DATA UNDER STUDY
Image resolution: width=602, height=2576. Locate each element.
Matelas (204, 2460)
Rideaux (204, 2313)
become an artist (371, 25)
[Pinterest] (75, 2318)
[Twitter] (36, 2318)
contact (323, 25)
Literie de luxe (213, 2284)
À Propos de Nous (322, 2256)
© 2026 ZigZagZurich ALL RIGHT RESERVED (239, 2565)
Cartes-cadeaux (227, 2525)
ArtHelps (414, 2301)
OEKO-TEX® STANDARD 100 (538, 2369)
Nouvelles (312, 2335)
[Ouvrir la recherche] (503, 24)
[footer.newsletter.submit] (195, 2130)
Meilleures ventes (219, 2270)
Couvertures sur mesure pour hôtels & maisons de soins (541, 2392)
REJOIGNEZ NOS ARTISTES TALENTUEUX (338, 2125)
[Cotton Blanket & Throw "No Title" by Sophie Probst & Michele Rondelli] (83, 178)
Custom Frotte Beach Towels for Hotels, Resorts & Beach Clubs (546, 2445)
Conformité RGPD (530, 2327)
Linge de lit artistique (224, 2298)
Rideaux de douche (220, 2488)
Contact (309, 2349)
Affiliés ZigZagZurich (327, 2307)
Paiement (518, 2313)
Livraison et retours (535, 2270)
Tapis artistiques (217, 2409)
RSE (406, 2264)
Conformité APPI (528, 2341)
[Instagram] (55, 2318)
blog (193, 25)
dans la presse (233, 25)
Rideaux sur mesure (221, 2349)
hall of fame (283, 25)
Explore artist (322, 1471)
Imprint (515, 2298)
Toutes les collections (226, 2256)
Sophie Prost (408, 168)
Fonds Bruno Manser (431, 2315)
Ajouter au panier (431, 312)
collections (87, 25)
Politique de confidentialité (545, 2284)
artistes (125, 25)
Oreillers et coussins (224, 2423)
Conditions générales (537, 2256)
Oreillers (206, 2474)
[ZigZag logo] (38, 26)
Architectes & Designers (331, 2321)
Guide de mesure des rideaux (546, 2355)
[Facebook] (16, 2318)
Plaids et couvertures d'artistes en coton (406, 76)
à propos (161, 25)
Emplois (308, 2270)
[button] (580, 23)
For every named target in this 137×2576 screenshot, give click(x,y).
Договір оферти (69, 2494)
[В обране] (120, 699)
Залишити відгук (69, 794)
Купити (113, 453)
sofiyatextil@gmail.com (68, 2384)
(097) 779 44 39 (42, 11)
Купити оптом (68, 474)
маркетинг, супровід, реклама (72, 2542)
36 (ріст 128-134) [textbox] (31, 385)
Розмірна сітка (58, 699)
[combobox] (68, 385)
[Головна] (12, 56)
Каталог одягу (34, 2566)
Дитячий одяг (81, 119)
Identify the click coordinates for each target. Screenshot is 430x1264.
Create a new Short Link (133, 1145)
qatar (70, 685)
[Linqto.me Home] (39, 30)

PROBLEM REQUIREMENTS
Reprint exactly the lines above that start at the one with "hall of fame (283, 25)" and end at the one with "Oreillers (206, 2474)", keeping both and adding none.

ANSWER FOR THIS EXERCISE
hall of fame (283, 25)
Explore artist (322, 1471)
Imprint (515, 2298)
Toutes les collections (226, 2256)
Sophie Prost (408, 168)
Fonds Bruno Manser (431, 2315)
Ajouter au panier (431, 312)
collections (87, 25)
Politique de confidentialité (545, 2284)
artistes (125, 25)
Oreillers et coussins (224, 2423)
Conditions générales (537, 2256)
Oreillers (206, 2474)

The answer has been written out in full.